Quando l’aglio si sviluppa, devono mostrare steli dritti, verdi e forti , questo determinerà lo stato interno della vostra pianta; Controllare frequentemente gli steli è molto importante per valutare lo sviluppo interno della pianta , che non va mai asportata fino al momento della raccolta.

Lo sapevate…
Alexander Fleming scoprì la penicillina nel 1928 e sostituì in gran parte l’aglio come antinfiammatorio e antisettico. Tuttavia, durante la seconda guerra mondiale , l’aglio tornò ad essere ampiamente utilizzato a causa dell’incapacità di soddisfare la domanda di antibiotici esistente. In effetti, i russi chiamavano l’aglio “penicillina russa”.

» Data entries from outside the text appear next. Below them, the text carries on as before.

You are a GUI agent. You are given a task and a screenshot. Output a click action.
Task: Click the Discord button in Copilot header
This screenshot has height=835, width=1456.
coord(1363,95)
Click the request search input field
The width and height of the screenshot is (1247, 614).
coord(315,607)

Esistono altri modi per seminare l’aglio, ad esempio in vaso. Devi semplicemente usare una manciata di materia organica fatta in casa come il compost e depositare i chiodi di garofano nel terreno del vaso.

 

Che nemici ha l’aglio? Piaghe e malattie

L’aglio, nonostante sia molto resistente a certi virus e batteri, non è totalmente immune a tutti i possibili nemici delle verdure che sono presenti nell’ambiente.

In questo senso, devi prestare particolare attenzione a:

Mosca di cipolla

Come suggerisce il nome, sia le larve che la mosca sviluppata adorano cipolle , erba cipollina , porri e, naturalmente, aglio.

In genere è possibile vedere le loro larve nere o deporre le uova attorno al fusto della pianta, quindi è consigliabile controllare di tanto in tanto il fusto per anticiparne la presenza.